A Case of Pyogenic Sterile Arthritis, Pyoderma Gangrenosum, and Acne(PAPA) Syndrome Accompanied by Nephrosclerosis, Splenomegaly and Intestinal Lesions*Corresponding Author: Kubota T, Department of Medicine and Rheumatology, Tokyo Medical and Dental University, 1-5-45 Yushima, Bunkyo-ku, Tokyo 113-8519, Japan, Tel: +81-3-5803-5369, Fax: +81-3-5803-5369, Email: [email protected]

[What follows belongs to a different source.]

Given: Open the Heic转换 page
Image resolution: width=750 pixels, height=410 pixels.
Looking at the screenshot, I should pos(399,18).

Received Date: Aug 24, 2013 / Accepted Date: Sep 20, 2013 / Published Date: Sep 29, 2013
Citation: Yamamoto A, Morio T, Kumaki E, Yamazaki H, Iwai H, et al. (2013) A Case of Pyogenic Sterile Arthritis, Pyoderma Gangrenosum, and Acne (PAPA) Syndrome Accompanied by Nephrosclerosis, Splenomegaly and Intestinal Lesions. J Genet Syndr Gene Ther 4:183.DOI: 10.4172/2157-7412.1000183
Copyright: © 2013 Yamamoto A, et al. This is an open-access article distributed under the terms of the Creative Commons Attribution License, which permits unrestricted use, distribution, and reproduction in any medium, provided the original author and source are credited.

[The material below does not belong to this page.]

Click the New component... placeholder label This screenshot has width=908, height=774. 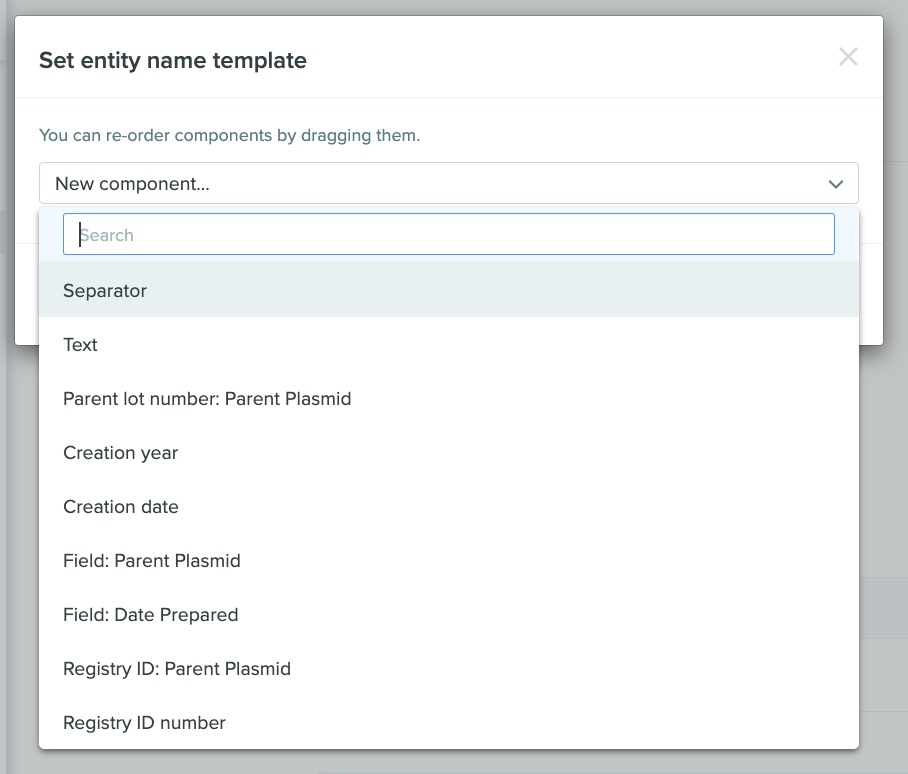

Pyogenic sterile arthritis, pyoderma gangrenosum, and acne (PAPA) syndrome is a rare autosomal dominant autoinflammatory disorder, caused by a missense mutation in the PSTPIP1 gene. Cutaneous and articular manifestations are characteristic but little is known about organ involvement of this disorder. Here, we describe the case of a patient with PAPA syndrome who was admitted to our hospital for evaluation of proteinuria. He had a history of recurrent abdominal attacks with lesions resembling Crohn’s disease. A renal biopsy revealed nephrosclerosis, which was presumed to be due to a long history of systemic inflammation. He also showed marked splenomegaly with pancytopenia. These manifestations should be kept in mind during the follow up of this syndrome.